The winning proposal focuses on improving the RuBisCO enzyme, a crucial component of photosynthesis responsible for converting carbon dioxide into energy-rich molecules. Professor Shoulders will collaborate with Professor Bryan Bryson, Professor Bin Zhang, and Professor Mary Gehring, along with other external collaborators. The team consists of experts in synthetic and computational biology, molecular dynamics simulations, and translational plant biochemistry.

The Challenge of RuBisCO and its Implications for Agriculture

RuBisCO is a photosynthetic enzyme that allows plants to capture carbon dioxide from the atmosphere and convert it into sugars and cellulose for growth. However, RuBisCO has limitations that hinder its efficiency. It acts slowly and is unable to effectively differentiate between carbon dioxide and oxygen molecules. Additionally, higher temperatures exacerbate the enzyme’s reaction with oxygen, leading to decreased photosynthetic efficiency.

Revolutionizing Photosynthesis through Genetic Engineering and Synthetic Biology

Genetic engineering and synthetic biology have the potential to revolutionize photosynthesis and improve crop production. The J-WAFS Grand Challenge project aims to use protein engineering techniques drawn from biomedicine to enhance the biochemistry of photosynthesis, particularly focusing on RuBisCO. The team plans to build the Enhanced Photosynthesis in Crops (EPiC) platform, which will involve evolving and designing better crop RuBisCO in the laboratory and validating the improved enzymes in plants. Field trials will then evaluate the impact on crop yield.

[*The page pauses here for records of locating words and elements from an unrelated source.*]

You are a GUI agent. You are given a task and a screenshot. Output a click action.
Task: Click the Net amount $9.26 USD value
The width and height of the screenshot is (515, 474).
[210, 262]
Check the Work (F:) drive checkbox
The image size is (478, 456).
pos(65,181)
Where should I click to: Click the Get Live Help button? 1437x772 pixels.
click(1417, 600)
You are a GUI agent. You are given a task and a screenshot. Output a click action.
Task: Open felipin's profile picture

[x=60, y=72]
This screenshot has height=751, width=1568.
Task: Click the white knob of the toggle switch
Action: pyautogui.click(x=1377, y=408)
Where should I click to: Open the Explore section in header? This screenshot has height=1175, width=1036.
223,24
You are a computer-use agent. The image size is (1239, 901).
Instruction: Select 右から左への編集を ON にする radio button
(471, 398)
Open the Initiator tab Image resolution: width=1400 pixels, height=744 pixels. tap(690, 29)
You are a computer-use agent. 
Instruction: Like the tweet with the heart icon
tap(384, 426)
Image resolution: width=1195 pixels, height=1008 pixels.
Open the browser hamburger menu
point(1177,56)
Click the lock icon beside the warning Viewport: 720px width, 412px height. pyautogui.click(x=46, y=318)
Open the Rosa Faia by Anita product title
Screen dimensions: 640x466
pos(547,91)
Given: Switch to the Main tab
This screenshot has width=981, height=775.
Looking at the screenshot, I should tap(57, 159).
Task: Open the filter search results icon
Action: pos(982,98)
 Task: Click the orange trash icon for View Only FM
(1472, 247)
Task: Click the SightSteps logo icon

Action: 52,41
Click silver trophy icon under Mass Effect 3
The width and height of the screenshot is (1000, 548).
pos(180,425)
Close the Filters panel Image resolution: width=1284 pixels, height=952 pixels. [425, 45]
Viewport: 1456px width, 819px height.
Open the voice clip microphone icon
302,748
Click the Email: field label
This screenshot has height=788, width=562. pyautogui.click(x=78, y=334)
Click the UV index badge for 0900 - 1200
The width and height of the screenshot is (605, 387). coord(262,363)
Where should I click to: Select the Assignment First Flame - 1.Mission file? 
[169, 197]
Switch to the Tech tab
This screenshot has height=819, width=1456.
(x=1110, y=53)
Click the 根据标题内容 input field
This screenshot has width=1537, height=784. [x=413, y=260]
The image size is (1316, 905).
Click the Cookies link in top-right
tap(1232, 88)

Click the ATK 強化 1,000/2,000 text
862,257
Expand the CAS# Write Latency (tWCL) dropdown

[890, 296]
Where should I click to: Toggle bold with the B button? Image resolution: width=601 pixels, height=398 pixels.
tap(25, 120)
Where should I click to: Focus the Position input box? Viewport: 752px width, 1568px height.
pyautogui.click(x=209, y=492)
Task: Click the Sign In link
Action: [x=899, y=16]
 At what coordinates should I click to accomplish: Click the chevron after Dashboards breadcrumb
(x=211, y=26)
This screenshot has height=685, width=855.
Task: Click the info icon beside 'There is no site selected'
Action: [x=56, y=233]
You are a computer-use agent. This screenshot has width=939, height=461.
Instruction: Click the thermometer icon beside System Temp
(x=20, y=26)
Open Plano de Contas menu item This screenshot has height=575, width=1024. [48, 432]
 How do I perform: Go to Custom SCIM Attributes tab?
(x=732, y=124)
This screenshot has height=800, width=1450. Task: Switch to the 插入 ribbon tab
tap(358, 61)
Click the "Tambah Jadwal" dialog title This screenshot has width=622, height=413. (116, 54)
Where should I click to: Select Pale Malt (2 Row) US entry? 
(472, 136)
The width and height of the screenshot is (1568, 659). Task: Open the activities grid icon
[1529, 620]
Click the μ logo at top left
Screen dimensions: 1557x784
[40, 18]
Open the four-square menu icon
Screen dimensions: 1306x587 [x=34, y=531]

State-of-the-art Techniques and Collaborative Efforts

Recent developments in high-throughput engineering of crop RuBisCO have made this project possible. The team will leverage a complex chaperone network to assemble and function RuBisCO outside of plant chloroplasts. They will also employ directed evolution campaigns to accelerate the protein engineering process. Artificial intelligence and machine learning will play a crucial role in simulating the dynamics of RuBisCO structure and exploring its evolutionary landscape.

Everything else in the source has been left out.